The broad picture is unsurprising, but if you look below the surface it tells us quite a lot. The quality and availability of education varies significantly between the affluent and the poor. Whites and Asians preponderate in the former, while Hispanics and Blacks constitute most of the latter. But even when higher education is achieved, the poor don’t appear to benefit as much as the affluent. Education helps but it isn’t a cure-all. In fact, for Blacks in particular, it has at best marginal impacts. On average, Blacks with a college degree have lesser prospects than Whites with only a high school education. While not ignoring this useful aspect of life, we must look elsewhere to achieve major changes.

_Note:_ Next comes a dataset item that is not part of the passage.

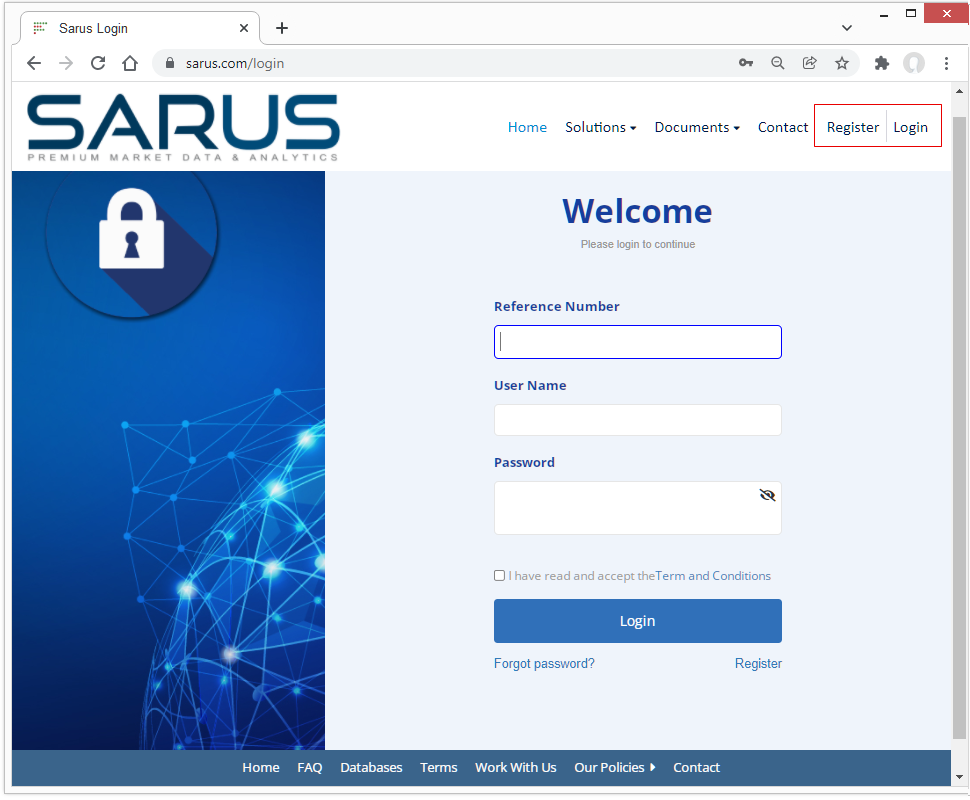Accept the Term and Conditions checkbox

Notice the small dispersion of the results for Whites, as represented by the narrow confidence bands. For them, the level of education is almost a perfect indicator of their prospects for prosperity. This explains why intellectual leaders, almost wholly White, grasp for this method of equalizing wealth for everyone. The results for Asians vary widely at any level of educational attainment. I think this derives from the diversity of our Asian-American population. Quite likely, those of Chinese and Japanese ancestry fare better than some from other East Asian regions because of differences in family resources. The odd reduction in prospects for those who only attain an Associate degree is a bit of a puzzle, although I could hypothesize an explanation based on resource limitations preventing further education and variations in innate individual capabilities.

Once the kick-start of education is passed, differences in life and work experience continue to affect wealth prospects. Getting off to a good start is important, but as with education apparently other factors are crucial. Look at this examination of the effects of age and experience on attaining the same marker for prosperity.

IMG_0425Once again, Whites and Asians are better situated to exploit their initial advantages. For many Asian-Americans this effect is even more significant. But for Hispanics and Blacks, their prospects not only don’t increase but appear to erode as they grow older. Those advantages some initially derived from higher education disappear as opportunities are blocked and/or hopes wane. Of course, another factor is that improvements in the prospects for the poor in recent decades haven’t helped our current older population. Thus, perhaps this disappointing trend will diminish in the future.